[Action item]:
Please make an exact transcription of the records, keeping the pictures out of it.

[The data]:
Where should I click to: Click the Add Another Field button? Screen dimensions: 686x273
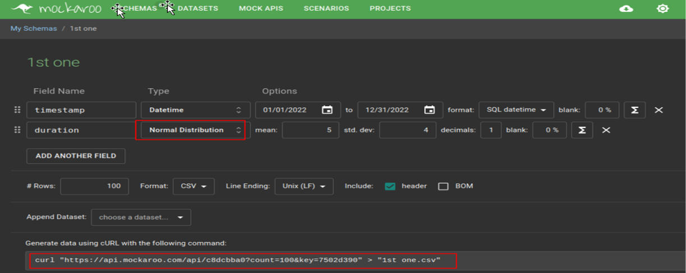click(x=76, y=156)
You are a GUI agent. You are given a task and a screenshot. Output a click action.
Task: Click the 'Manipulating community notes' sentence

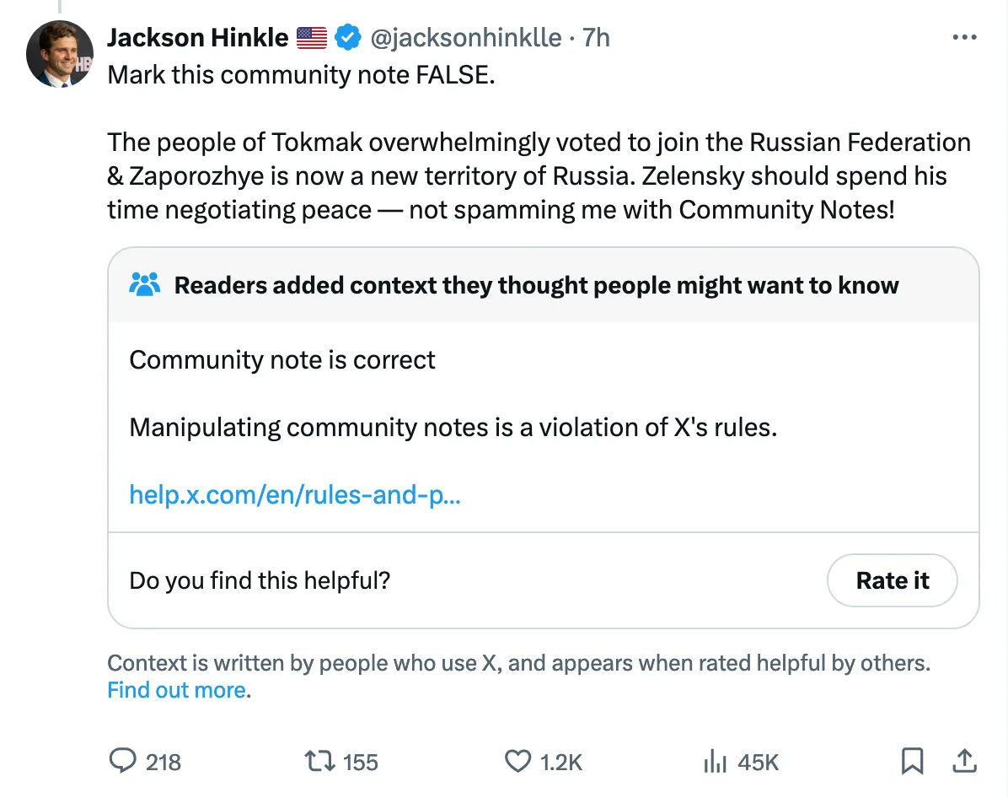pyautogui.click(x=453, y=427)
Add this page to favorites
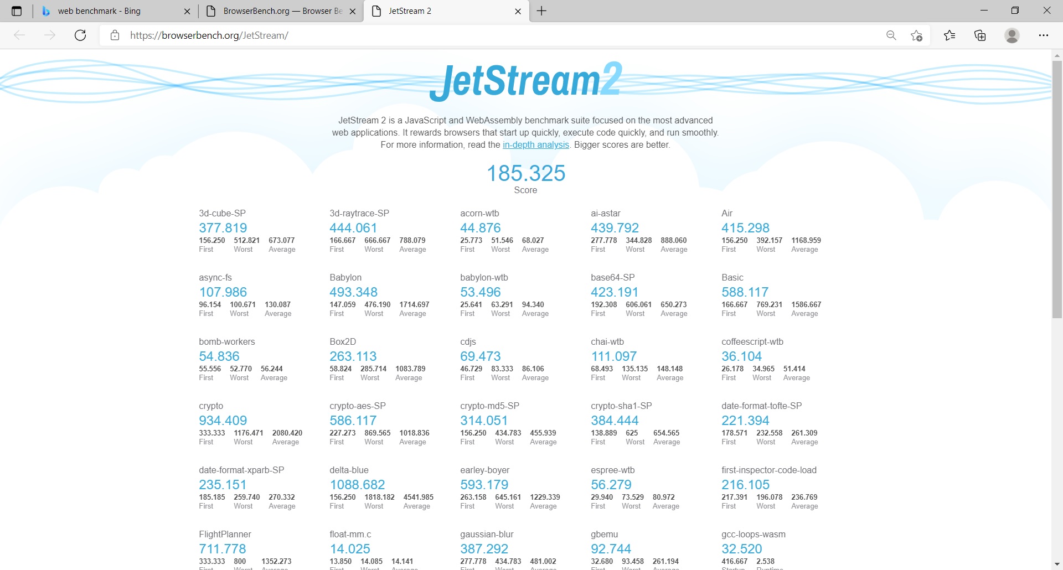The height and width of the screenshot is (570, 1063). coord(916,35)
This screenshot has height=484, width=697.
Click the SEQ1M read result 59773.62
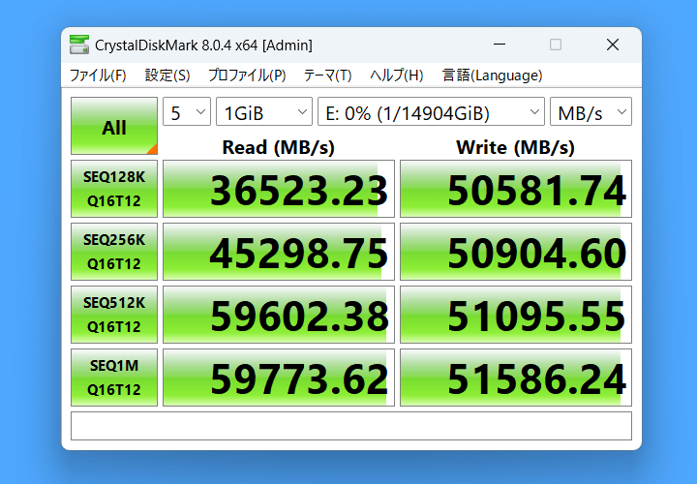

[Exercise output]:
Where should I click to: Click the Add Another Field button? Screen dimensions: 686x273
click(x=76, y=156)
You are a GUI agent. You are given a task and a screenshot. Output a click action.
Task: Click the 'Manipulating community notes' sentence

pyautogui.click(x=453, y=427)
Add this page to favorites
The height and width of the screenshot is (570, 1063). coord(916,35)
This screenshot has height=484, width=697.
Click the SEQ1M read result 59773.62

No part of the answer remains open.